**Data to use**
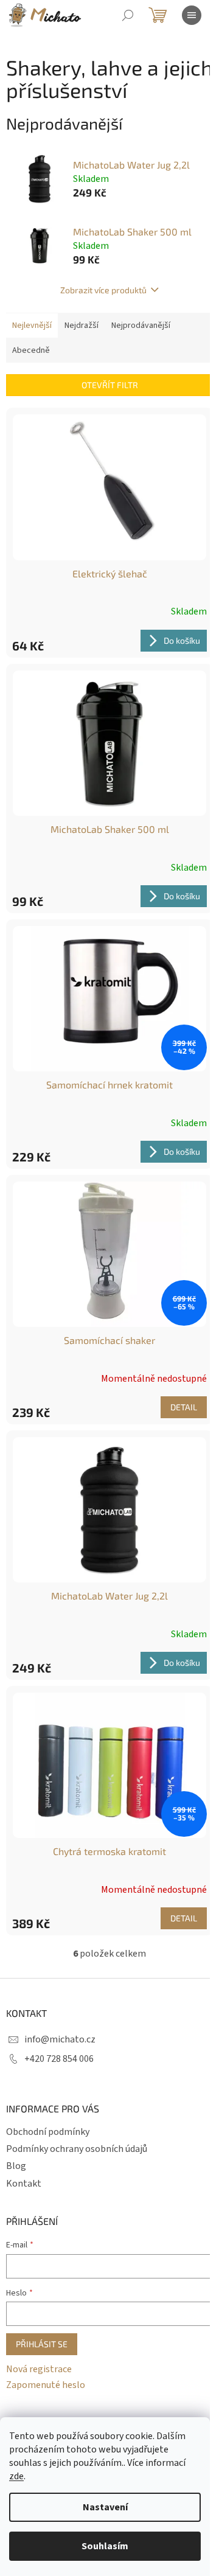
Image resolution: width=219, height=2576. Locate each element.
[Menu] (191, 15)
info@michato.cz (60, 2039)
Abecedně (31, 350)
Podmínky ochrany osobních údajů (76, 2149)
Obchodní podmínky (47, 2132)
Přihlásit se (42, 2344)
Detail (183, 1407)
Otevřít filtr (110, 385)
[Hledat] (128, 15)
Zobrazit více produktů (103, 290)
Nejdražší (81, 325)
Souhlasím (105, 2546)
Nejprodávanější (140, 325)
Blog (16, 2166)
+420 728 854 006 (59, 2059)
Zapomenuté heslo (45, 2385)
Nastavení (105, 2507)
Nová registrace (39, 2369)
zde (16, 2476)
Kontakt (23, 2183)
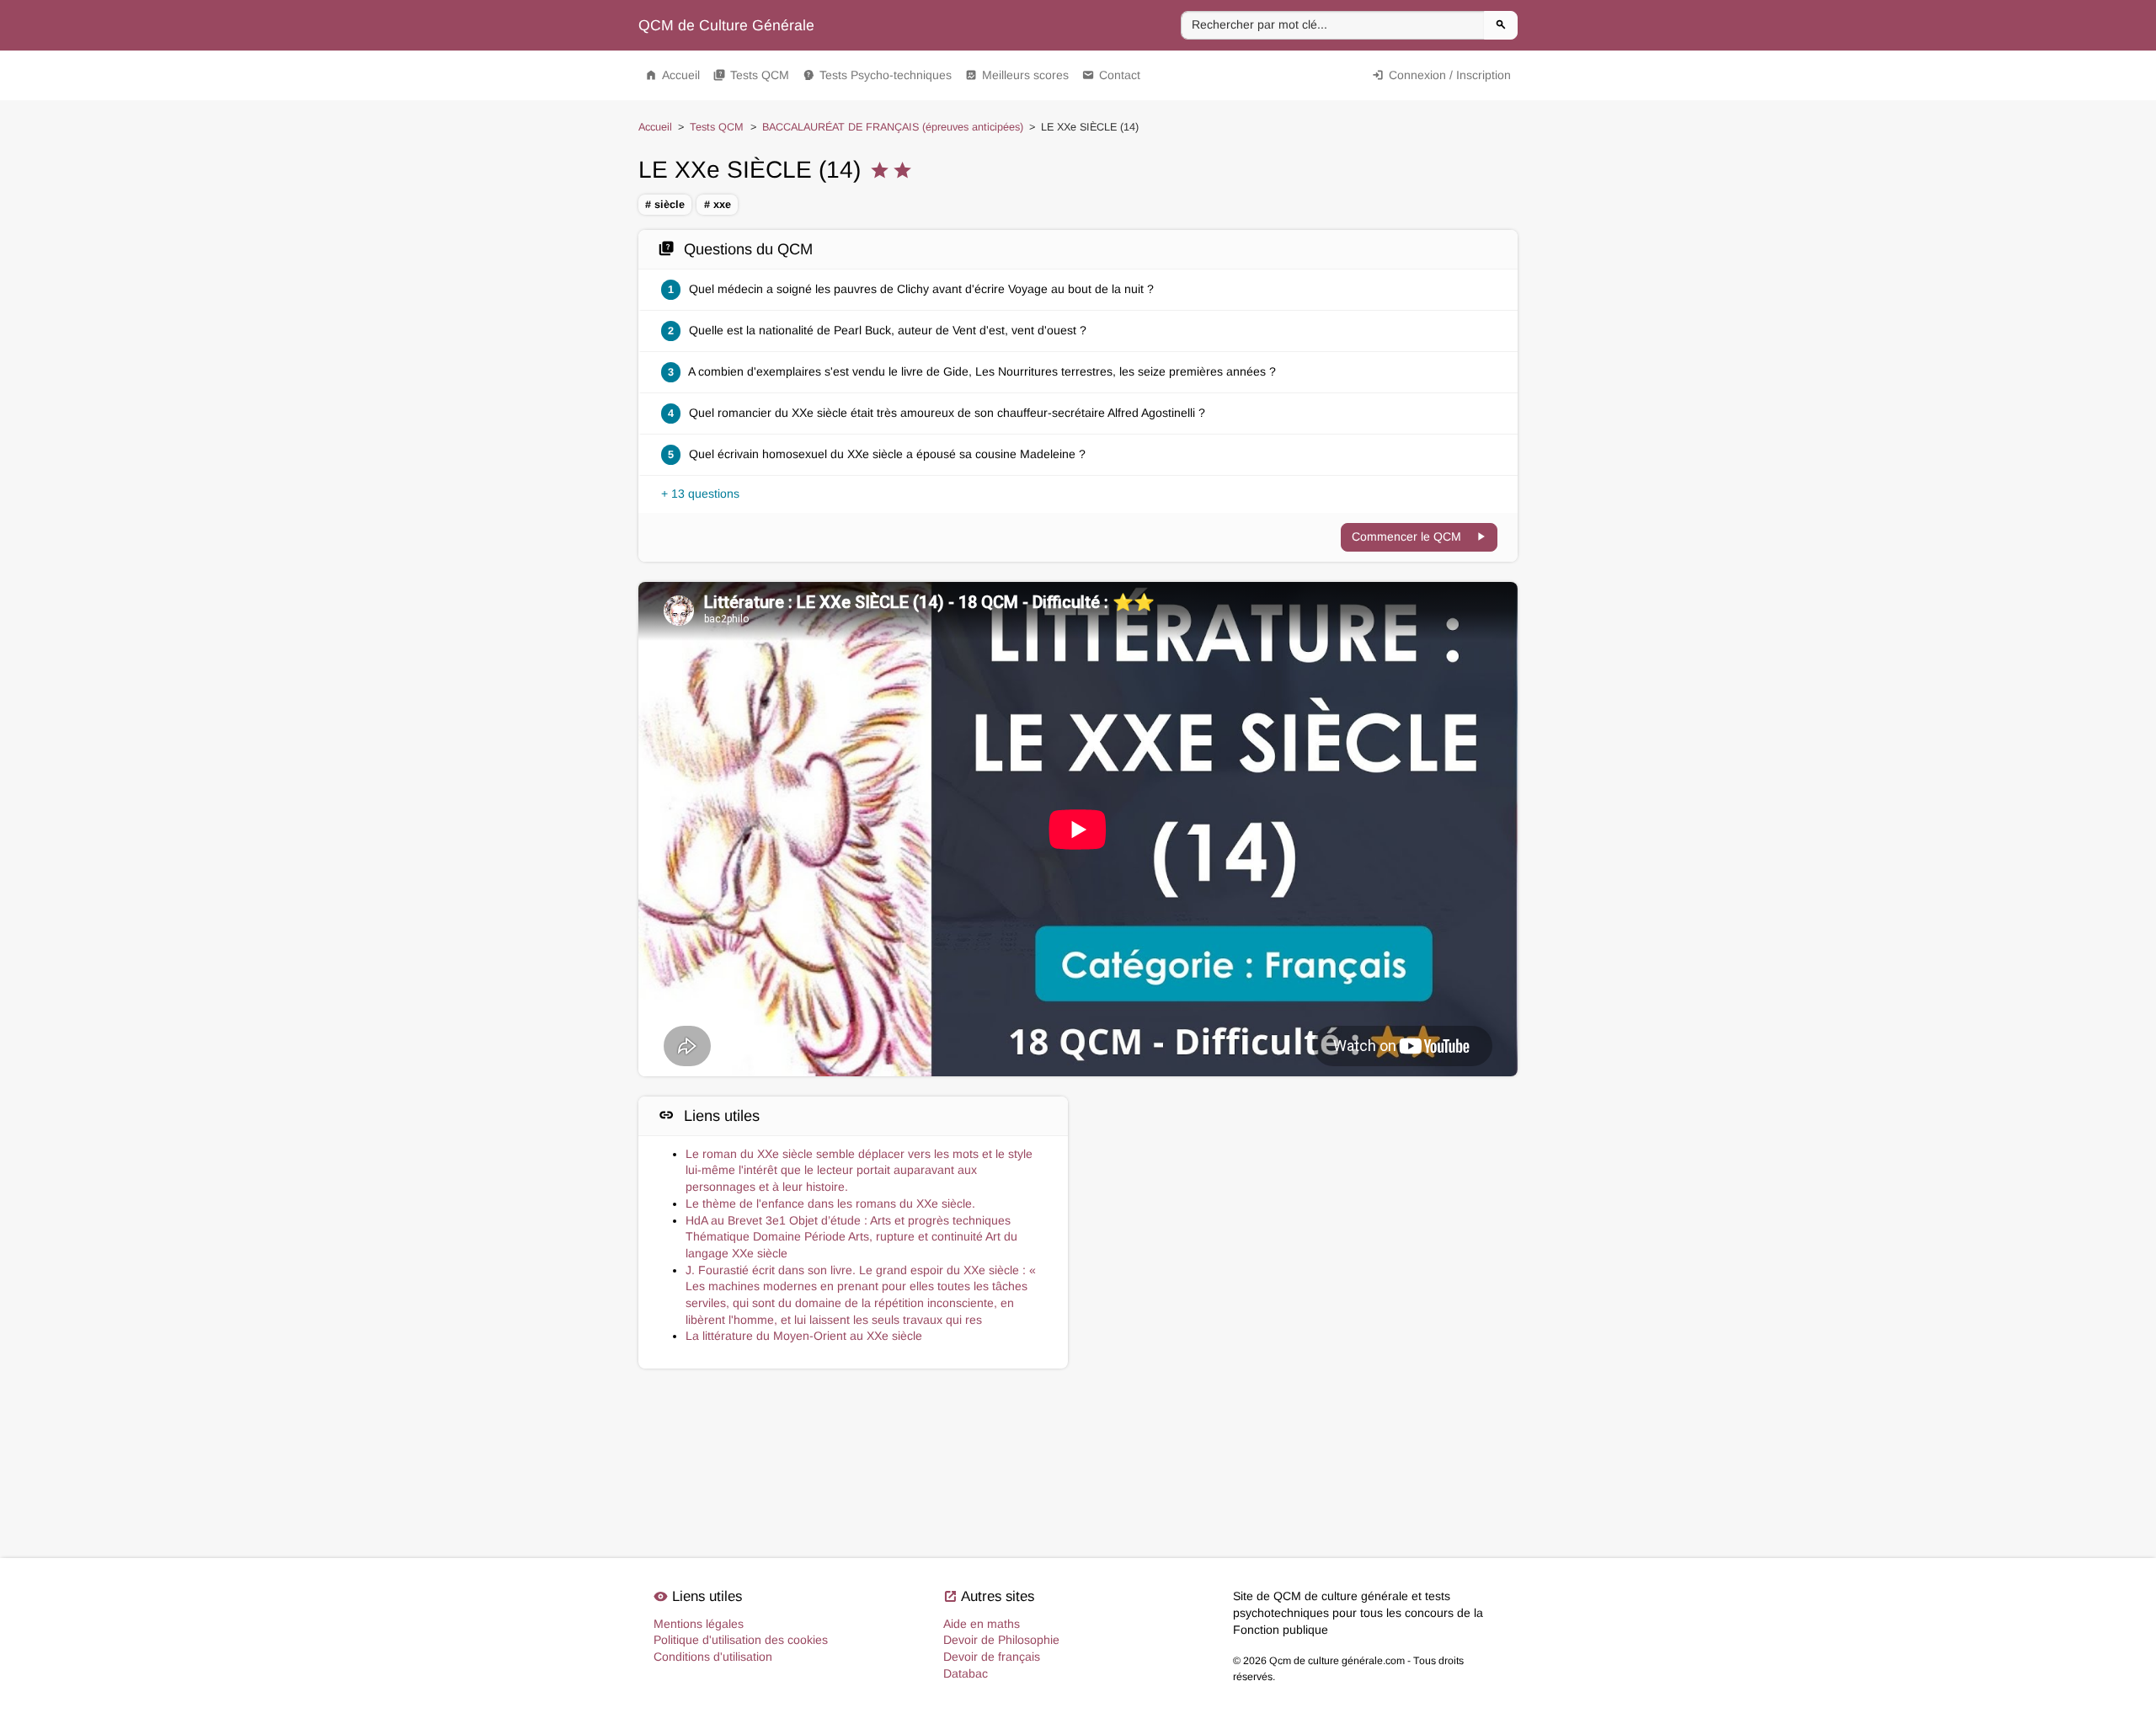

**Task to complete**
The answer is the run of lines above from the line containing "Přihlásit se (42, 2344)" through the line containing "Nastavení (105, 2507)", copied exactly and alone.

**Solution**
Přihlásit se (42, 2344)
Detail (183, 1407)
Otevřít filtr (110, 385)
[Hledat] (128, 15)
Zobrazit více produktů (103, 290)
Nejdražší (81, 325)
Souhlasím (105, 2546)
Nejprodávanější (140, 325)
Blog (16, 2166)
+420 728 854 006 (59, 2059)
Zapomenuté heslo (45, 2385)
Nastavení (105, 2507)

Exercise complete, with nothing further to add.